En la Escritura encontramos un texto interesante, el Salmo 139 (138): “Señor, tú me sondeas y me conoces. Me conoces cuando me siento o me levanto, de lejos penetras mis pensamientos; distingues mi camino y mi descanso, todas mis sendas te son familiares. No ha llegado la palabra a mi lengua, y ya, Señor, te la sabes toda. Me estrechas detrás y delante, me cubres con tu palma. Tanto saber me sobrepasa, es sublime, y no lo abarco. ¿Adónde iré lejos de tu aliento, adónde escaparé de tu mirada? Si escalo el cielo, allí estás tú; si me acuesto en el abismo, allí te encuentro; si vuelo hasta el margen de la aurora, si emigro hasta el confín del mar, allí me alcanzará tu izquierda, me agarrará tu derecha […] Cuando, en lo oculto, me iba formando, y entretejiendo en lo profundo de la tierra, tus ojos veían mi ser aún informe, todos mis días estaban escritos en tu libro, estaban calculados antes de que llegase el primero” (Sal 139,1-10.15-16).

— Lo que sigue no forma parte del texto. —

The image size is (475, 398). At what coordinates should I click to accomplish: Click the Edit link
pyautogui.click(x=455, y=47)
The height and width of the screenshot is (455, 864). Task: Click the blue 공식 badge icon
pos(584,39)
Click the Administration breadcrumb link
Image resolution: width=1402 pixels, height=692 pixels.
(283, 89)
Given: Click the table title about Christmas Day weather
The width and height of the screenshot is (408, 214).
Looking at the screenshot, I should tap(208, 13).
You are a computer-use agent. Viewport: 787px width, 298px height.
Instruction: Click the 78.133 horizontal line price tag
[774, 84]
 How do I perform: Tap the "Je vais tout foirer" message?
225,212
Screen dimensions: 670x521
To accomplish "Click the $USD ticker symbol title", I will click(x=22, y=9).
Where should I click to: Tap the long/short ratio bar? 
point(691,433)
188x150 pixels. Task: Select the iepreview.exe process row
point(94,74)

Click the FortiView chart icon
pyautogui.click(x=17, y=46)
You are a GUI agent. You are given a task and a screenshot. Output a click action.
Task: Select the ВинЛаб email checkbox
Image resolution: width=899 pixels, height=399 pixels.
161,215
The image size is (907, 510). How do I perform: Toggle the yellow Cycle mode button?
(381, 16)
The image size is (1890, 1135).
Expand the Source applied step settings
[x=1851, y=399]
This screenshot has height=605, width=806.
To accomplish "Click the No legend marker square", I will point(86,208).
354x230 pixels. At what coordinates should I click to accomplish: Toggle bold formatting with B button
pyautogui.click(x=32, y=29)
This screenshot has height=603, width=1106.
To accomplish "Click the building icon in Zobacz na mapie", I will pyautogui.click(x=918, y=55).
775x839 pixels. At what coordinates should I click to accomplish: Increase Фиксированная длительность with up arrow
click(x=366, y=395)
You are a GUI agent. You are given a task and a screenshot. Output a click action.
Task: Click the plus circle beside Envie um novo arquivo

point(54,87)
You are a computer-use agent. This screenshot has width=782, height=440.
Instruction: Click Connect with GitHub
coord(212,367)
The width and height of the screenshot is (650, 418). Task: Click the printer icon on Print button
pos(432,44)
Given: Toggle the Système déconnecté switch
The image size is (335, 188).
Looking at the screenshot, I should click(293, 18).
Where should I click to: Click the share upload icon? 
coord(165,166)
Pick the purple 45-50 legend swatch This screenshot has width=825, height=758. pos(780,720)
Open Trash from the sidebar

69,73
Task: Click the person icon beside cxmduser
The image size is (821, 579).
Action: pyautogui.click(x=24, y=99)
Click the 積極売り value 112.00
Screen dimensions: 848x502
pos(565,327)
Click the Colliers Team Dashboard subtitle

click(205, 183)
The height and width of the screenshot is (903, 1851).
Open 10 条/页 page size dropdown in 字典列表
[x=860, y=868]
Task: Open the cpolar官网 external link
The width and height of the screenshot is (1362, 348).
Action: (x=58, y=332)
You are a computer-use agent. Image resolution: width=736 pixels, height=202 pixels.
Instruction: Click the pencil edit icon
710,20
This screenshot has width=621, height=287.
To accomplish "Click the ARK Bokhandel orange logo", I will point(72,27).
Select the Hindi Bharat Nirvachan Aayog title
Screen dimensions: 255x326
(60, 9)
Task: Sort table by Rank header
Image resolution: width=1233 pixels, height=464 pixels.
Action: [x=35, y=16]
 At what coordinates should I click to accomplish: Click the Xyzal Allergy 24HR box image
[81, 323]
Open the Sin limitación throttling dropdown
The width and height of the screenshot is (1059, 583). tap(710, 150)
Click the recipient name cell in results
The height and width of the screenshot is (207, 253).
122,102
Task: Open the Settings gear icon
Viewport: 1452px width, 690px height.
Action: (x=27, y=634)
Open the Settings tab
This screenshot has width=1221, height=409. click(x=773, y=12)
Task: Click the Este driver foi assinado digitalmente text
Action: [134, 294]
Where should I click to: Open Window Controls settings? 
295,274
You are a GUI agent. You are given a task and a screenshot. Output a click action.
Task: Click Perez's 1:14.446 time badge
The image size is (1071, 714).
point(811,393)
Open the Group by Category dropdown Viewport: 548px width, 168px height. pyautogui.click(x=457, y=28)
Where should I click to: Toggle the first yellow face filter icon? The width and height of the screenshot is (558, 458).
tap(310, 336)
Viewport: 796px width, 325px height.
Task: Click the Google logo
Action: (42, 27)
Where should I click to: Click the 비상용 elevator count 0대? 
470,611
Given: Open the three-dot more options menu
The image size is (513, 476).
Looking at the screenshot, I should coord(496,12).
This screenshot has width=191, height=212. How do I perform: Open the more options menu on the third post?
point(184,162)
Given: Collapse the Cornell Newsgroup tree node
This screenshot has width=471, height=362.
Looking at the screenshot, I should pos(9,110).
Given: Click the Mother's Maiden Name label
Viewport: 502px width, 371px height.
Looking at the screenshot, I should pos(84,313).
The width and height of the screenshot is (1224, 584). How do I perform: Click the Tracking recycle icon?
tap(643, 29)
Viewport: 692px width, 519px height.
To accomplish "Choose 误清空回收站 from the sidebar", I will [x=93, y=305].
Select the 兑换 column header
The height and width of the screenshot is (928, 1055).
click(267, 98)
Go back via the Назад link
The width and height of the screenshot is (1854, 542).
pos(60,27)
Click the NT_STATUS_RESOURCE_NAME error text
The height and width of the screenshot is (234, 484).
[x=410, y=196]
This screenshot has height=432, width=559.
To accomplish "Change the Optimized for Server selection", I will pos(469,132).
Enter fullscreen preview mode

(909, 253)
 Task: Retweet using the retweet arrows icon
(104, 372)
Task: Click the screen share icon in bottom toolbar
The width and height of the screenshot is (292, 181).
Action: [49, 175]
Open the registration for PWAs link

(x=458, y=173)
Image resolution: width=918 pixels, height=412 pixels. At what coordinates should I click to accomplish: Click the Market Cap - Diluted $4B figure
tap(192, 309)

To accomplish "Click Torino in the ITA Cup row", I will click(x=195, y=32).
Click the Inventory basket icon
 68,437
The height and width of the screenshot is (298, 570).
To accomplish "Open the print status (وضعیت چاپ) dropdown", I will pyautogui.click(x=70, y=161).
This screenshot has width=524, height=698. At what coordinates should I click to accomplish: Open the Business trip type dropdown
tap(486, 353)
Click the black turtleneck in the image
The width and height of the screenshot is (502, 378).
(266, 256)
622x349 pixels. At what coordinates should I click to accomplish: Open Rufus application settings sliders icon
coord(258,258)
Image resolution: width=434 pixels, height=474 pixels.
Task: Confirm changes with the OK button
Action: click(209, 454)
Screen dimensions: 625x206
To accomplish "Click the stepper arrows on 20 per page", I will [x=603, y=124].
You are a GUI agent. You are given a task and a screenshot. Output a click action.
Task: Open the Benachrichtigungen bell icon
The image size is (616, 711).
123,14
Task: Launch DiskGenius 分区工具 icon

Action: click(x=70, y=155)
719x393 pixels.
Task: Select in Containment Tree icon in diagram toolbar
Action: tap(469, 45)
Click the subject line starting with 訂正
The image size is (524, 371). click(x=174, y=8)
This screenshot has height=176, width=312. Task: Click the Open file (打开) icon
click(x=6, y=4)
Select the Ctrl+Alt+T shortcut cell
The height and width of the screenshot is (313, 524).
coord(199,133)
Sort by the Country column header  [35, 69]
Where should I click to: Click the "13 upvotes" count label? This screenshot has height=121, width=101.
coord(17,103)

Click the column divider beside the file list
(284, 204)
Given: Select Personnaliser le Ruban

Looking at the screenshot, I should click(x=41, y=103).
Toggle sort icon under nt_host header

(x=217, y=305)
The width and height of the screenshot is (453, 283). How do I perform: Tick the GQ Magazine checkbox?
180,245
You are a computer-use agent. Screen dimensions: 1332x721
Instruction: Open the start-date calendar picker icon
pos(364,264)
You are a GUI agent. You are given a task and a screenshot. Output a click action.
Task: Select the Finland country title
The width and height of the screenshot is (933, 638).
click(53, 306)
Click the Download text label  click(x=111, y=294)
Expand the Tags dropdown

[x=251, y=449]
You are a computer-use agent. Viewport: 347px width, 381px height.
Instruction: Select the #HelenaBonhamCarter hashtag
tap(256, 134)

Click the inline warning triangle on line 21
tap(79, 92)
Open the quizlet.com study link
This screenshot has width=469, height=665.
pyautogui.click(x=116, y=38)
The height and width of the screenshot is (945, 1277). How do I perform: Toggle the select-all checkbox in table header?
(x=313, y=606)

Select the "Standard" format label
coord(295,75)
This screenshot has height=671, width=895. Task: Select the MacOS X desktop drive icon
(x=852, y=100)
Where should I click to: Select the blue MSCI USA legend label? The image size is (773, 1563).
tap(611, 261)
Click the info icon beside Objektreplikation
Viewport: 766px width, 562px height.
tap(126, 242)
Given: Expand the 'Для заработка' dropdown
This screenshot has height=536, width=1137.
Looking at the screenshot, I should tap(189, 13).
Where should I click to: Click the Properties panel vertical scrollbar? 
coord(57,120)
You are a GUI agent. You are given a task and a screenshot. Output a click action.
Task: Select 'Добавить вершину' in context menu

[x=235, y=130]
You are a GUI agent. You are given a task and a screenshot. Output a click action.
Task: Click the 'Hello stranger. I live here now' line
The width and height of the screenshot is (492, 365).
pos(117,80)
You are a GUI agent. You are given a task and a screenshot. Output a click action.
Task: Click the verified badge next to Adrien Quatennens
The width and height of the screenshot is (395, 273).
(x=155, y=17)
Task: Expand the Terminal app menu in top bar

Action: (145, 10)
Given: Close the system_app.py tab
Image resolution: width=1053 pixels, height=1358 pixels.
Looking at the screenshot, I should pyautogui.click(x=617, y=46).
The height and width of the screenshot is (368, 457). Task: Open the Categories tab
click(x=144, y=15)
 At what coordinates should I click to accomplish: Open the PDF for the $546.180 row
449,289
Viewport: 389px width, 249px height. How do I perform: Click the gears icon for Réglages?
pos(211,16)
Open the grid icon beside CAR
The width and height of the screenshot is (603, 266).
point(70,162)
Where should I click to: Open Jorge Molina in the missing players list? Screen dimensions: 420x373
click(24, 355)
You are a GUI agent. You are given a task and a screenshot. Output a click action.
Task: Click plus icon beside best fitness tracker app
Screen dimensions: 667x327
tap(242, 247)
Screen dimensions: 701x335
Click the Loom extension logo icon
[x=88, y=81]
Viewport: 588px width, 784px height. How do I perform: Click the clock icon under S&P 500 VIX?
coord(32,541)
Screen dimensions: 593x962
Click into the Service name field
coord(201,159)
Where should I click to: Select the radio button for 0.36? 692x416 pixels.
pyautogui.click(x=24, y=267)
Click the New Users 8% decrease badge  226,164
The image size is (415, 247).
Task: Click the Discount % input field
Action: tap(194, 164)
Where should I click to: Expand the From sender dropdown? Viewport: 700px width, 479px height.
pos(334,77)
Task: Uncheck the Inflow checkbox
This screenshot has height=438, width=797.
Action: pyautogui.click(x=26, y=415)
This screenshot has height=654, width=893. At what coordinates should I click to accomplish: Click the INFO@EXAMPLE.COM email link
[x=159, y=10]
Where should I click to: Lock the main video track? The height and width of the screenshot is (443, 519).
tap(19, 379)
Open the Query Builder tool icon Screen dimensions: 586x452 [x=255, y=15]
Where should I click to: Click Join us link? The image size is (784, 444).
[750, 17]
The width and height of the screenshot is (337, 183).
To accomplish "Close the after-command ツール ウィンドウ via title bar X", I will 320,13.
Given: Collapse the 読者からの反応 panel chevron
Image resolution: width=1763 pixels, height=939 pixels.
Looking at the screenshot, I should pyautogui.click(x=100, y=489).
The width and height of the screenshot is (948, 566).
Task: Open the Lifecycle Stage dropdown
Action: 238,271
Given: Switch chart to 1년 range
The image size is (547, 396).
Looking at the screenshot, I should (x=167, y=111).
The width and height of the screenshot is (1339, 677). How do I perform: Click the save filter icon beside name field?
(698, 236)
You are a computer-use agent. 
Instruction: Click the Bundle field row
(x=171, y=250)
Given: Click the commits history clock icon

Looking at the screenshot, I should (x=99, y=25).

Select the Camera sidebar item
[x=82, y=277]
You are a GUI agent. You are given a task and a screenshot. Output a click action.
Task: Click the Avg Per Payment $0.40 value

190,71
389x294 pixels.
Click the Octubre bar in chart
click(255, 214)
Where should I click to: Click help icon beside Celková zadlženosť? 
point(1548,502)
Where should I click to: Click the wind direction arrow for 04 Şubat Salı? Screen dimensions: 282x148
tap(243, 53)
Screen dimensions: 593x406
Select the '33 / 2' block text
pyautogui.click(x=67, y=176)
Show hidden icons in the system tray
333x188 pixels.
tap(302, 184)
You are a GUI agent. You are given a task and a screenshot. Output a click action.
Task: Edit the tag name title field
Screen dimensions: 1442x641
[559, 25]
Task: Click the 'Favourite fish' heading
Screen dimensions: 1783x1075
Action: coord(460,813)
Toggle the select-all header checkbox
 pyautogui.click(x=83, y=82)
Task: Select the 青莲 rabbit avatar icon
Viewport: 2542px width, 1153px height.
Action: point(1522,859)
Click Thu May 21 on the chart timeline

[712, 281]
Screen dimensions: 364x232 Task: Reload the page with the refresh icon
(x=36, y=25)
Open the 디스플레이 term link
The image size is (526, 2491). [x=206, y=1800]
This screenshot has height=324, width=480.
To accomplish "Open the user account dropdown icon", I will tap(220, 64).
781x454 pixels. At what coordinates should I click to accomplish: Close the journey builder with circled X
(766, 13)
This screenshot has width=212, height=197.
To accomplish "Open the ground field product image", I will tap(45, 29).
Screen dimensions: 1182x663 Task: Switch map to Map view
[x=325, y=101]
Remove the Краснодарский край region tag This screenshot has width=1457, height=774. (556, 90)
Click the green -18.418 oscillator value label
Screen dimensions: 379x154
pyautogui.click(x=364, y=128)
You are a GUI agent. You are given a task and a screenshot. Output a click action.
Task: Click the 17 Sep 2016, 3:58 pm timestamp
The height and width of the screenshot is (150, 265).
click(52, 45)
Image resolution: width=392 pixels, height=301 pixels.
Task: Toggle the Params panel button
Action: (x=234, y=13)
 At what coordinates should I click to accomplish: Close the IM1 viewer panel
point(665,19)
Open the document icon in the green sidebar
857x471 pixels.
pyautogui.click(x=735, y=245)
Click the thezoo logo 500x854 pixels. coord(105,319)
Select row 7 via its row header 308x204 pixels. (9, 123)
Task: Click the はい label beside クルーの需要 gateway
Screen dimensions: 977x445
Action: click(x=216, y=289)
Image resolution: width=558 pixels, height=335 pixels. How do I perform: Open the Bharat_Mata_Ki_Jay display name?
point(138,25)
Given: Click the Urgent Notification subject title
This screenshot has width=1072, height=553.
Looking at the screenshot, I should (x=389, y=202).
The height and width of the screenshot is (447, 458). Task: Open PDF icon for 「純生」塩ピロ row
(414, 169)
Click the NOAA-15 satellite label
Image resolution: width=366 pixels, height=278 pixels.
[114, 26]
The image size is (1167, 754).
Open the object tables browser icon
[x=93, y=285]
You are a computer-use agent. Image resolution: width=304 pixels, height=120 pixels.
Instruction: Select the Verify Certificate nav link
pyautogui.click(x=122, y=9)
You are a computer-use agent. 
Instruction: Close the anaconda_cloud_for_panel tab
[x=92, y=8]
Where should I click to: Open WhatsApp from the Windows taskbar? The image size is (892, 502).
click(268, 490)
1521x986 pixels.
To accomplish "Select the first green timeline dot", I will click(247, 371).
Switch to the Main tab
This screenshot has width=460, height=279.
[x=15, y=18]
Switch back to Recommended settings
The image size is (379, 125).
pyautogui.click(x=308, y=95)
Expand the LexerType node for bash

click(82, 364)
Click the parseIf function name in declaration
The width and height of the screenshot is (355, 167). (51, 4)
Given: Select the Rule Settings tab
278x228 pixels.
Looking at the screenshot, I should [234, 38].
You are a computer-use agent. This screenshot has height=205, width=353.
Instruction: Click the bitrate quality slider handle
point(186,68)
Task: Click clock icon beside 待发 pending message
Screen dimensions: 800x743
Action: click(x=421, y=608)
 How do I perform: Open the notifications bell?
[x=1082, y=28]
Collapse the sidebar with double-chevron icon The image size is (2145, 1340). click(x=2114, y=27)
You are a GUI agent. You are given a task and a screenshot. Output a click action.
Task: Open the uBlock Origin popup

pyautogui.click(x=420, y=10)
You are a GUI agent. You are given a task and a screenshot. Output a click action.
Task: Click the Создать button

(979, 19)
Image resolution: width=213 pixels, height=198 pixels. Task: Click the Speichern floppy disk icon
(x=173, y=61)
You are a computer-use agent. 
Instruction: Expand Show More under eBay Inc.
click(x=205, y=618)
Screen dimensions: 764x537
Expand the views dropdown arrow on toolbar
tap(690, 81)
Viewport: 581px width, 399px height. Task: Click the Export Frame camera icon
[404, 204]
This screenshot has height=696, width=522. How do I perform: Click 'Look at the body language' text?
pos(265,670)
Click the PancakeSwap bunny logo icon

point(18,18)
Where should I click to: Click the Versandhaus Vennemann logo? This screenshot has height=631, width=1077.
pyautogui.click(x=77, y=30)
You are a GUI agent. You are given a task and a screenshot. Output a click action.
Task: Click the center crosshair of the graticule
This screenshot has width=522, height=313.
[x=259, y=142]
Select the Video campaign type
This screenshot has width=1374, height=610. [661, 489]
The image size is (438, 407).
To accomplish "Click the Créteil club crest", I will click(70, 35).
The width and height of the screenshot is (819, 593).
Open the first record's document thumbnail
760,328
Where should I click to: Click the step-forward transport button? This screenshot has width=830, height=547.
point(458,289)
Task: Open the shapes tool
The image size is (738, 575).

Joven pensativo, reflexión, silencio

El salmista, como buen poeta, no se mueve en el plano puramente racional, sino en el de los sentimientos. Y sabe que Dios cuida de él desde siempre y para siempre. ¿Implica eso que carece de libertad para tomar las decisiones que tenga que tomar? En absoluto. Por eso en el libro del Deuteronomio podemos leer:

“Mira: hoy pongo delante de ti la vida y el bien, la muerte y el mal. Pues yo te mando hoy amar al Señor, tu Dios, seguir sus caminos, observar sus preceptos, mandatos y decretos, y así vivirás y crecerás, y el Señor, tu Dios, te bendecirá en la tierra donde vas a entrar para poseerla […] Pongo delante de ti la vida y la muerte, la bendición y la maldición. Elige la vida, para que viváis tú y tu descendencia, amando al Señor, tu Dios, escuchando su voz, adhiriéndote a él, pues él es tu vida y tus muchos años en la tierra que juró dar a tus padres, Abrahán, Isaac y Jacob” (Dt 30,15-16.19-20).

Saberse en Dios

Probablemente, la vivencia más profunda del creyente es que se sabe en Dios, conforme al discurso de Pablo en el Areópago de Atenas: “En él vivimos, nos movemos y existimos” (Hch 17,28). Lo cual no significa que no seamos libres ‒al menos relativamente‒ a la hora de decidir.